The Australian Competition Tribunal has this week been examining the ACCC's decision to grant Telstra an exemption from supplying voice services in certain areas.
ACCC's Michael Cosgrave
This exemption, granted in October last year, meant that Telstra didn't have to supply public switched telephone network originating access (PSTN OA) in 248 metropolitan exchange service areas. PSTN OA is used by other telcos to supply a range of calls including international, national long distance and fixed to mobile calls.
Industry players including AAPT were unsatisfied with the decision and took it to the Australian Competition Tribunal.
The PSTN OA exemption decision was the second Telstra exemption to be recently perused by the Tribunal. The first was the ACCC's decision in August last year to grant an exemption to Telstra for wholesale line services and local call services.

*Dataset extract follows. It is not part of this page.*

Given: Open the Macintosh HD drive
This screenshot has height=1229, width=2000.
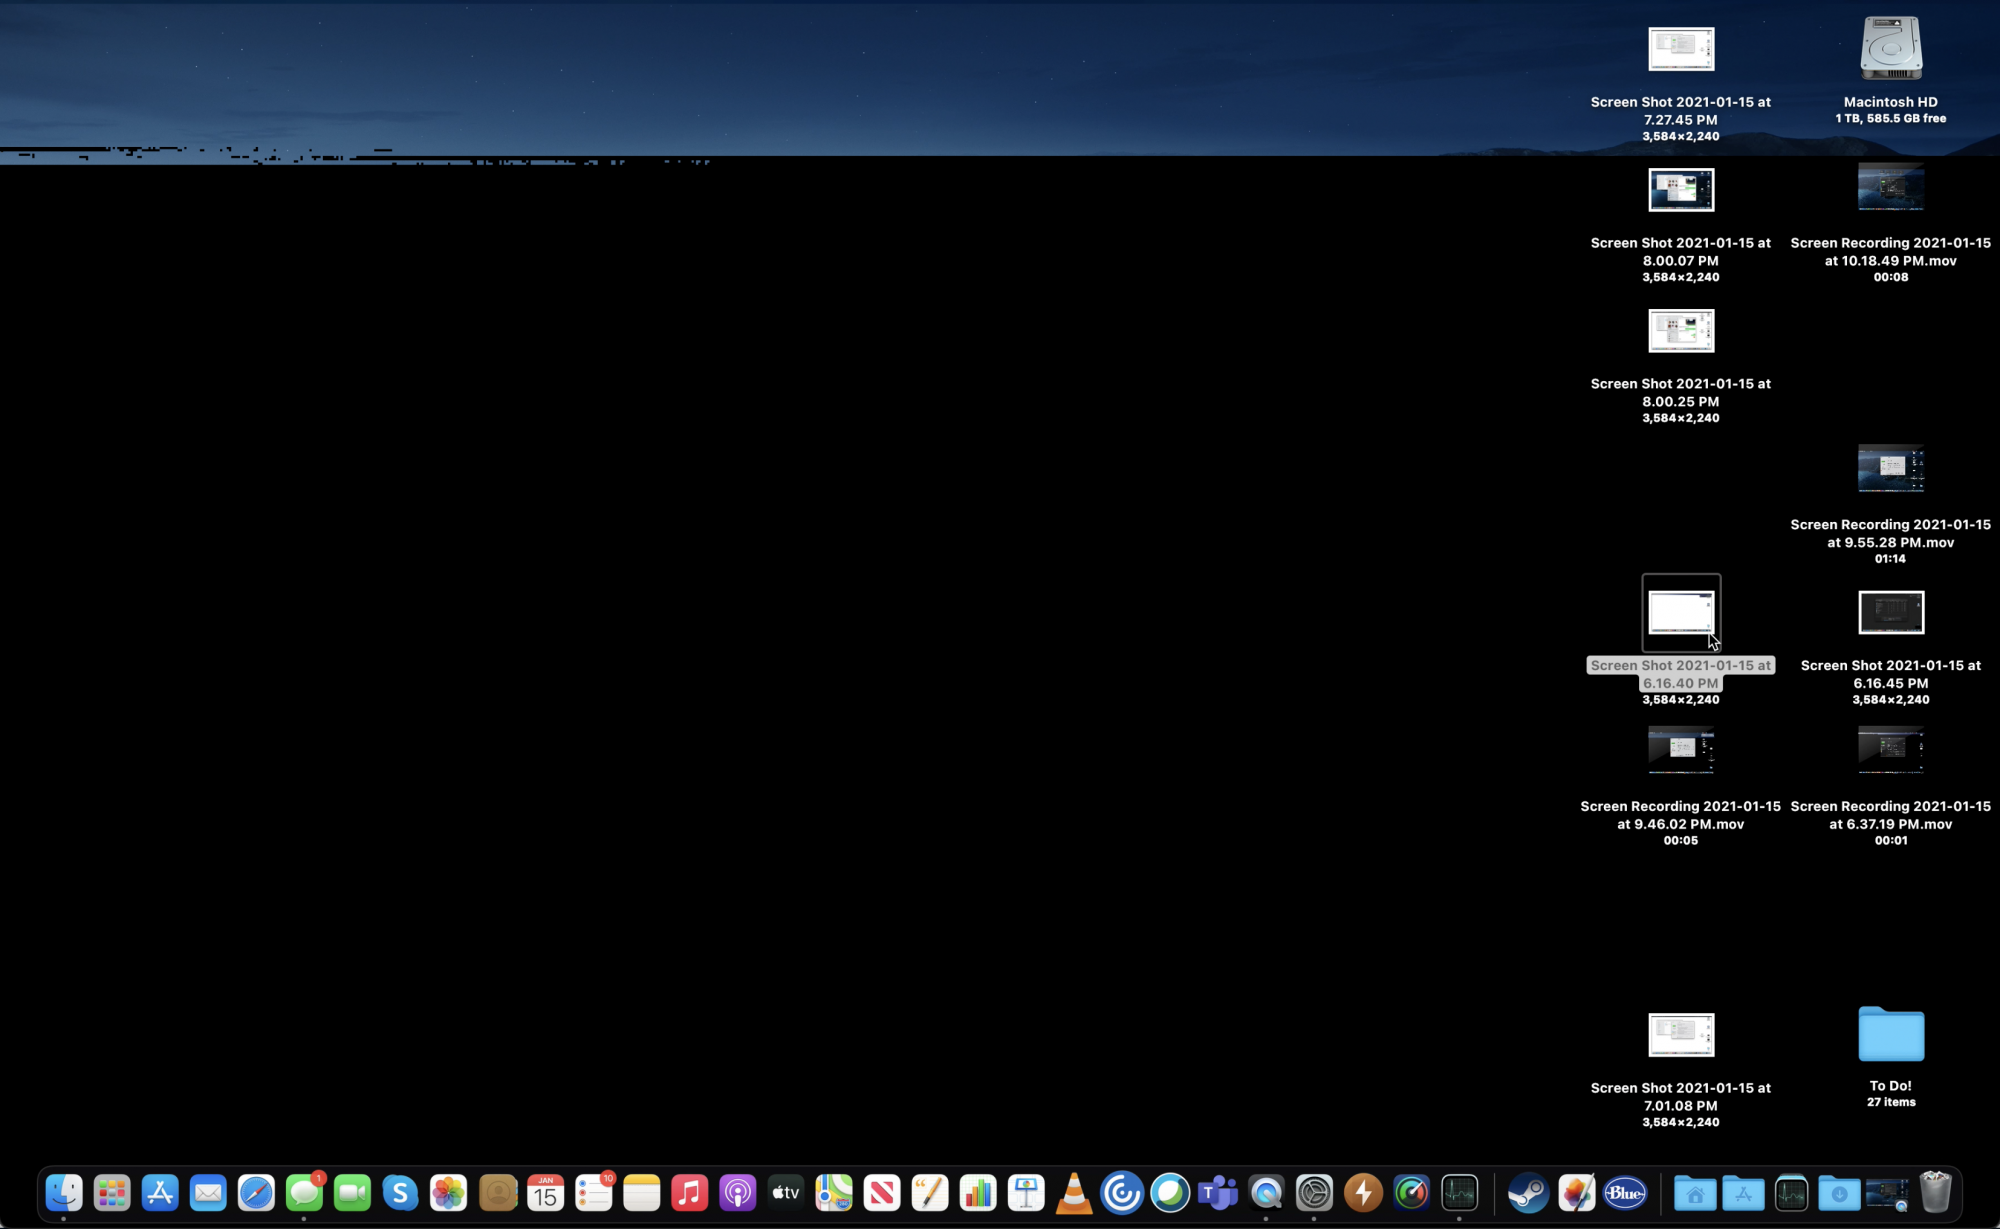Looking at the screenshot, I should (x=1890, y=50).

The Tribunal heard that case last year and found in December that the reasoning behind the ACCC's decision was not sound. The decision was overturned. The matter was then taken to the Federal Court by Telstra where the court ruled in favour of the large telco. The matter was to be referred back to the Australian Competition Tribunal for it to reconsider.
According to ACCC group general manager of communications Michael Cosgrave, the Competition Tribunal re-heard the matter a few weeks ago. He believed the Tribunal could be expected to hand down a decision on both exemption decisions in May.
The ACCC also featured in the Federal Court in Melbourne last week for its case against Telstra, which alleges that Telstra lied about not being able to make space in exchanges available for competitors' equipment. The judge ordered that the ACCC provide better details on its case by 8 May and that Telstra file its defence by 3 June. The matter would be heard again on 19 June.